Record excerpts START
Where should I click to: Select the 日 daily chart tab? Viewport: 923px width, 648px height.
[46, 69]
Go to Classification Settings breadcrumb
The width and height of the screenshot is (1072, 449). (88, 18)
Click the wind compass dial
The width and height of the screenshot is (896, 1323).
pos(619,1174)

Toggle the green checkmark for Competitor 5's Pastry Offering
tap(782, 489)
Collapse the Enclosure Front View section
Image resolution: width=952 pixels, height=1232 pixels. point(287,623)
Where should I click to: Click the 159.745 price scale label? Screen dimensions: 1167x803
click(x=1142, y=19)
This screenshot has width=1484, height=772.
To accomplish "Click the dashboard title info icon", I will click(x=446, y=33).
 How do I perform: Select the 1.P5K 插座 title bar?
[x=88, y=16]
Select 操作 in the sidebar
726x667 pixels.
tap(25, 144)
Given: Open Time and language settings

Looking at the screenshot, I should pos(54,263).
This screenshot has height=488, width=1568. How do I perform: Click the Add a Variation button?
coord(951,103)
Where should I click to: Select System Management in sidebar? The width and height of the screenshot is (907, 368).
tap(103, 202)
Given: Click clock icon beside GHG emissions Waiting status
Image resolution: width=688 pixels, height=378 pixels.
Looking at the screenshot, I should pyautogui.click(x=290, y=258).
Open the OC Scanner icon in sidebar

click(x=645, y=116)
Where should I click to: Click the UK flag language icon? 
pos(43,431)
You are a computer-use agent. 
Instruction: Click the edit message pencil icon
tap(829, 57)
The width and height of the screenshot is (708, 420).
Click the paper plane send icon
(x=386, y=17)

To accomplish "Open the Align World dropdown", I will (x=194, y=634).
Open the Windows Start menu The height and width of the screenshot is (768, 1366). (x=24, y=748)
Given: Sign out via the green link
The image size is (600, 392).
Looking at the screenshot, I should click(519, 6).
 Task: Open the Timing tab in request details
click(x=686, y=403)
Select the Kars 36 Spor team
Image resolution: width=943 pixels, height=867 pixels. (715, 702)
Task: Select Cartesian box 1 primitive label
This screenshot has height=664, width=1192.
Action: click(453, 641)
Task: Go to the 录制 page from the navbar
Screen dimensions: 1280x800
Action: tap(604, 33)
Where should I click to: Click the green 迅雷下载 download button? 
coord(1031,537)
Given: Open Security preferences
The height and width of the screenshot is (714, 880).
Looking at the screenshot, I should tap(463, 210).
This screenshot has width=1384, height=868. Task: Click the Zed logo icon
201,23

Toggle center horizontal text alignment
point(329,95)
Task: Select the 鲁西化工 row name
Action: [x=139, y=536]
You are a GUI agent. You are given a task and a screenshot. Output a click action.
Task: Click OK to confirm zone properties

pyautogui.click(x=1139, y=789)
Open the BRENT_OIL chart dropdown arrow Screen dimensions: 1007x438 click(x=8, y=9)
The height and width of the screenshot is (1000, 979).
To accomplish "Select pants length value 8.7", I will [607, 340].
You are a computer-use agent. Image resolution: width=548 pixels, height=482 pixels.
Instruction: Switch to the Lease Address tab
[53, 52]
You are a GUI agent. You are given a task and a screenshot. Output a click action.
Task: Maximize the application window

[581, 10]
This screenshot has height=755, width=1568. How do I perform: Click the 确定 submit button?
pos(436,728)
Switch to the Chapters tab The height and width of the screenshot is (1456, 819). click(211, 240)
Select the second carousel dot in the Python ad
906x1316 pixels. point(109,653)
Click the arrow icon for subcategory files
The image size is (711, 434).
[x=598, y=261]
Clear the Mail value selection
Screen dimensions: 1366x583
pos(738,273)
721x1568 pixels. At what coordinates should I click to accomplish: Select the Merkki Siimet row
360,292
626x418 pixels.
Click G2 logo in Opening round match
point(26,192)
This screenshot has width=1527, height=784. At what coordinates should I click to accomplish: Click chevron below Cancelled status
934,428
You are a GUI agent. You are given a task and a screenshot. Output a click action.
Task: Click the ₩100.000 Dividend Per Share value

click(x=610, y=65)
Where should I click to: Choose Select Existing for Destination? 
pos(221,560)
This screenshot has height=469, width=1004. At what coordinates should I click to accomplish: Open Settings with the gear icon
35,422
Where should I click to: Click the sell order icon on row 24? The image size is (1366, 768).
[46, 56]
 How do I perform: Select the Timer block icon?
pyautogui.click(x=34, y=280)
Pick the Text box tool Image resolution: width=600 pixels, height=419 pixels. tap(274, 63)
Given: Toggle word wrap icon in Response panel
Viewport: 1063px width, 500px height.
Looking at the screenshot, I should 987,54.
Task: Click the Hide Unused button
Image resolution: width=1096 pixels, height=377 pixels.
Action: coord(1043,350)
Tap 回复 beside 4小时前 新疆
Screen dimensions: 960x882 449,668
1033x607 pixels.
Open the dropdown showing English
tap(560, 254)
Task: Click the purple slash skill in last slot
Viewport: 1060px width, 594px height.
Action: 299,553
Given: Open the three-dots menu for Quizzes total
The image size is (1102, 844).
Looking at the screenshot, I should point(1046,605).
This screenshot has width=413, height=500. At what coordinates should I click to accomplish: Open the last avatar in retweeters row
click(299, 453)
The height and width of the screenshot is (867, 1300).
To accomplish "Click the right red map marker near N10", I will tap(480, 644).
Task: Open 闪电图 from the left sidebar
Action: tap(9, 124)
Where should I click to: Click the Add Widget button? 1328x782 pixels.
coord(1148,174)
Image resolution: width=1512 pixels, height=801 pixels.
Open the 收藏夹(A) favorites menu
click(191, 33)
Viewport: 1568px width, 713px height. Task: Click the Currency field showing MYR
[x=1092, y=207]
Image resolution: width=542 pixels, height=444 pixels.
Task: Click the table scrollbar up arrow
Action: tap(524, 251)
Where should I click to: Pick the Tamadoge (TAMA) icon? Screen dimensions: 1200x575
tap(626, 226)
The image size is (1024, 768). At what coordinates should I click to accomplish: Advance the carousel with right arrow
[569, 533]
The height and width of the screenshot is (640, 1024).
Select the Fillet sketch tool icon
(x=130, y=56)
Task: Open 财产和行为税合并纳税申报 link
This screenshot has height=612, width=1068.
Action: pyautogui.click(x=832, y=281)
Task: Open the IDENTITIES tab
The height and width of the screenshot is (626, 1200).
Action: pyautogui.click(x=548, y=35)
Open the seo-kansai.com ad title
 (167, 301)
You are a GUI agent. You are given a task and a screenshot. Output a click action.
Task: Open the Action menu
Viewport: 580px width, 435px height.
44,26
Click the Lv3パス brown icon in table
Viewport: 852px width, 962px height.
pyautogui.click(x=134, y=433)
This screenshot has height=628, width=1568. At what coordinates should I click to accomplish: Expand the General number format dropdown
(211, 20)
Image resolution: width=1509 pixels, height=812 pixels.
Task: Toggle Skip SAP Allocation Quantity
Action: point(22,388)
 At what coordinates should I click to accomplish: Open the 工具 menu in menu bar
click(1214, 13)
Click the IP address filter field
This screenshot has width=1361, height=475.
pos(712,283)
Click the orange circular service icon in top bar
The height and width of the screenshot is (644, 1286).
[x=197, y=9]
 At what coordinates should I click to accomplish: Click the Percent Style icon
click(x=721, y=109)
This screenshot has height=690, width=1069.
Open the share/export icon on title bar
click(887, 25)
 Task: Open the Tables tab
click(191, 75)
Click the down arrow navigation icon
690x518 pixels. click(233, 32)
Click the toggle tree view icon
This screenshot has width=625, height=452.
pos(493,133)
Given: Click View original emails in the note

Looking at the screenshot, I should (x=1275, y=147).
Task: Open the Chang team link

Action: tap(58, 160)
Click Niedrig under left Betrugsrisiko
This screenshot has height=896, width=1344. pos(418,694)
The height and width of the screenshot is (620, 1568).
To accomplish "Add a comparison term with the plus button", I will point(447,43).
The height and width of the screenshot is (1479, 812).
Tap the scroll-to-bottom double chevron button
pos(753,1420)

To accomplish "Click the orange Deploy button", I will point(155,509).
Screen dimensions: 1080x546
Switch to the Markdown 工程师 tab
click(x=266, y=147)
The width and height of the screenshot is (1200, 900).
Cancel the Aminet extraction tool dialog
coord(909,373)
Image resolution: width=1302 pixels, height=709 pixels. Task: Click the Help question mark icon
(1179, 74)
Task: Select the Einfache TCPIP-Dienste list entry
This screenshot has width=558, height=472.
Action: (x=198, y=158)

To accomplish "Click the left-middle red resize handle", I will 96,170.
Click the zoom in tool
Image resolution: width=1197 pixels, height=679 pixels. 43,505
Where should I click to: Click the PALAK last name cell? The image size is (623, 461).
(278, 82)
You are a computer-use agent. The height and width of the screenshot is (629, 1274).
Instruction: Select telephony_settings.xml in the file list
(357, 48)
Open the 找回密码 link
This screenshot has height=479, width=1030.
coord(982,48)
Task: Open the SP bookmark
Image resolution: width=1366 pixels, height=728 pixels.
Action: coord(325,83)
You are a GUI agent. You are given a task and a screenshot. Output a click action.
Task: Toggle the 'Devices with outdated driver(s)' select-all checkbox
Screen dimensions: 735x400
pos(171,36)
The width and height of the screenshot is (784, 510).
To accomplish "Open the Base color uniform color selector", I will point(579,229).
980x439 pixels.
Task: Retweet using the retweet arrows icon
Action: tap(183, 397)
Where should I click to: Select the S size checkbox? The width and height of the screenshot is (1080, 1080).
Record excerpts END
**Exercise**
Reproduce exactly the entries above, limited to the lines from the one with "Where should I click to: Click the 159.745" through the one with "Given: Open Security preferences", both included.

**Expected answer**
Where should I click to: Click the 159.745 price scale label? Screen dimensions: 1167x803
click(x=1142, y=19)
This screenshot has width=1484, height=772.
To accomplish "Click the dashboard title info icon", I will click(x=446, y=33).
 How do I perform: Select the 1.P5K 插座 title bar?
[x=88, y=16]
Select 操作 in the sidebar
726x667 pixels.
tap(25, 144)
Given: Open Time and language settings

Looking at the screenshot, I should pos(54,263).
This screenshot has height=488, width=1568. How do I perform: Click the Add a Variation button?
coord(951,103)
Where should I click to: Select System Management in sidebar? The width and height of the screenshot is (907, 368).
tap(103, 202)
Given: Click clock icon beside GHG emissions Waiting status
Image resolution: width=688 pixels, height=378 pixels.
Looking at the screenshot, I should pyautogui.click(x=290, y=258).
Open the OC Scanner icon in sidebar

click(x=645, y=116)
Where should I click to: Click the UK flag language icon? 
pos(43,431)
You are a computer-use agent. 
Instruction: Click the edit message pencil icon
tap(829, 57)
The width and height of the screenshot is (708, 420).
Click the paper plane send icon
(x=386, y=17)

To accomplish "Open the Align World dropdown", I will (x=194, y=634).
Open the Windows Start menu The height and width of the screenshot is (768, 1366). (x=24, y=748)
Given: Sign out via the green link
The image size is (600, 392).
Looking at the screenshot, I should click(519, 6).
 Task: Open the Timing tab in request details
click(x=686, y=403)
Select the Kars 36 Spor team
Image resolution: width=943 pixels, height=867 pixels. (715, 702)
Task: Select Cartesian box 1 primitive label
This screenshot has height=664, width=1192.
Action: click(453, 641)
Task: Go to the 录制 page from the navbar
Screen dimensions: 1280x800
Action: tap(604, 33)
Where should I click to: Click the green 迅雷下载 download button? 
coord(1031,537)
Given: Open Security preferences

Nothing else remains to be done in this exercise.